AVAILABLE RECORDS Block Start
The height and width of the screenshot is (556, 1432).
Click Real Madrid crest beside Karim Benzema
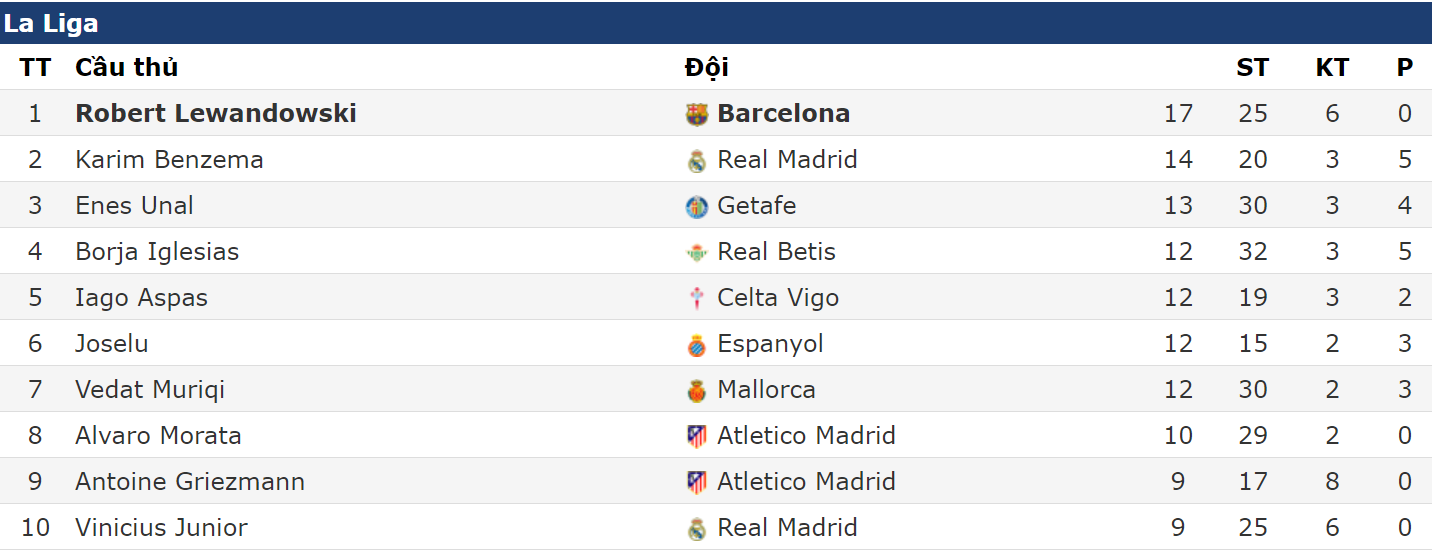696,160
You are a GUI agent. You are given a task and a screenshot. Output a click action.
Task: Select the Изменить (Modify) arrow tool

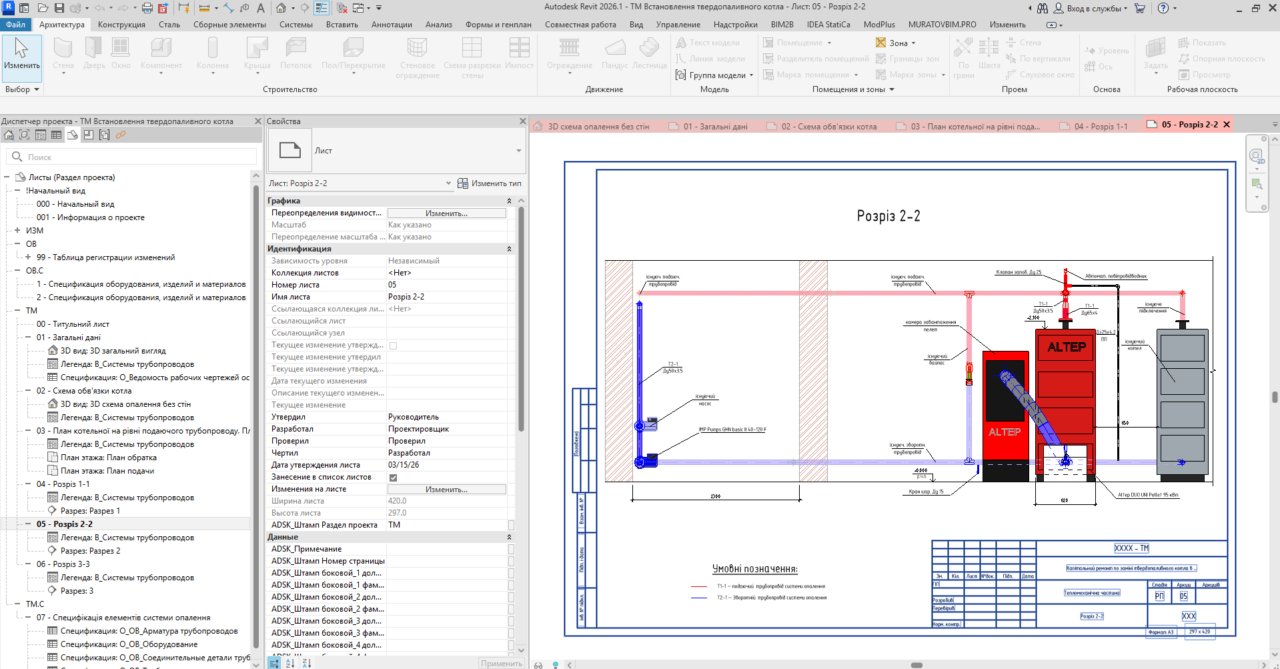[x=21, y=57]
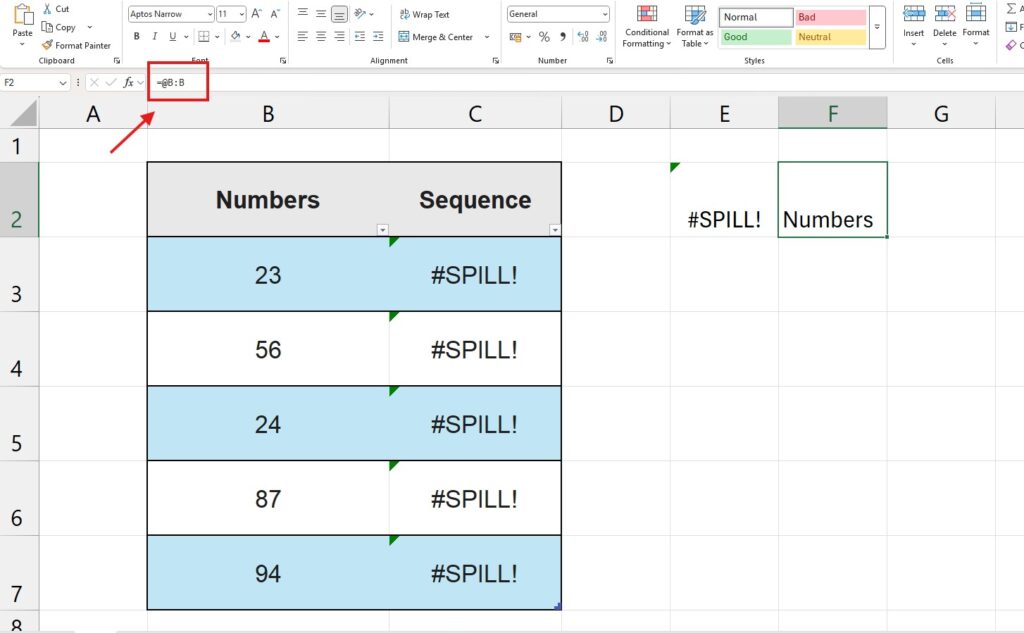Open the Conditional Formatting menu
Image resolution: width=1024 pixels, height=633 pixels.
(646, 28)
AVAILABLE RECORDS Block End
*WHAT THE EXERCISE ASKS*: Quote the records in their entirety, keeping the wording exact and excluding pictures.

*EXPECTED ANSWER*:
The height and width of the screenshot is (556, 1432).
Click Real Madrid crest beside Karim Benzema
696,160
You are a GUI agent. You are given a task and a screenshot. Output a click action.
Task: Select the Изменить (Modify) arrow tool

[x=21, y=57]
Open the Conditional Formatting menu
Image resolution: width=1024 pixels, height=633 pixels.
(646, 28)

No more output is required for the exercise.